Today, large organizations spend millions of dollars on content libraries often without a clear understanding of which content is most relevant for their employees. Learners are therefore inundated with choices—those that are available behind the paywalls of these content providers as well as those in the free universe on the internet. Multiple sources and assets often offer different viewpoints on similar topics creating more chaos rather than a unified and consistent understanding across common topics. And companies struggle to measure the ROI on the content spend and lack insights to determine what content is most aligned with the skills and capabilities needed for business success.
Amid the proliferation of digital learning content, there is a growing need to move from more to less and from quantity to quality and relevance. Organizations can optimize their learning content strategy by investing in content that is most relevant and of high quality, and trimming back on the rest, but truly assessing relevance of content is a very tough problem to solve. Most organizations speculate content relevance and quality by the title of a course—judging the book by its cover, or of course consumption metrics. However, assessing alignment of content with the company’s skills and capabilities as well as vision and philosophy in each topical area seems like an impossible feat. Doing this manually would require an army of people and thousands of hours of effort to comb through and categorize. Content intelligence solutions use AI and algorithms to analyze content libraries, assessing them for relevance, benchmarking against other libraries as well as free resources, and then ranking them by degree of relevance, thereby providing concrete data to support informed decision-making. Essentially, these platforms use three measures for defining “good” content:
Relevance: Alignment to a company’s set of skills. Relevance is calculated for each asset, relative to the agreed, high-value skills in a company. Relevance is an especially important metric because it can be calculated by analyzing the content before putting it in front of learners, whereas usage and usefulness metrics are determined after learners have interacted with the content.

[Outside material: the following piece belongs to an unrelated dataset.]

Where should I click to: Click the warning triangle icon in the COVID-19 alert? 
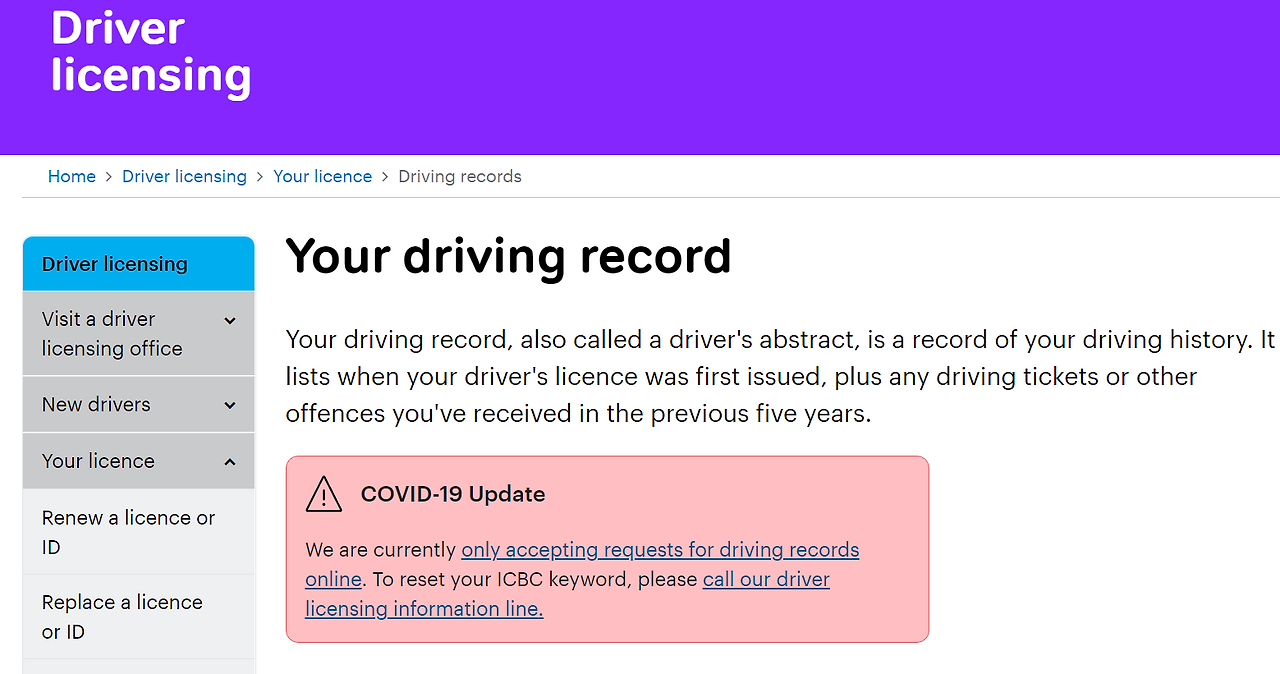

Engagement: Completions-per-access. For engagement, the platform looks at the proportion of users that access the content and see the learning experience through to the end, as a potential indication of actual usage, and the ability of the content to engage a user, rather than just the number of employees accessing or clicking into the content.
Applicability: % of people who find the content useful. For applicability, the platform explicitly solicits user feedback on each learning experience and calibrates it with the insights on relevance and usage.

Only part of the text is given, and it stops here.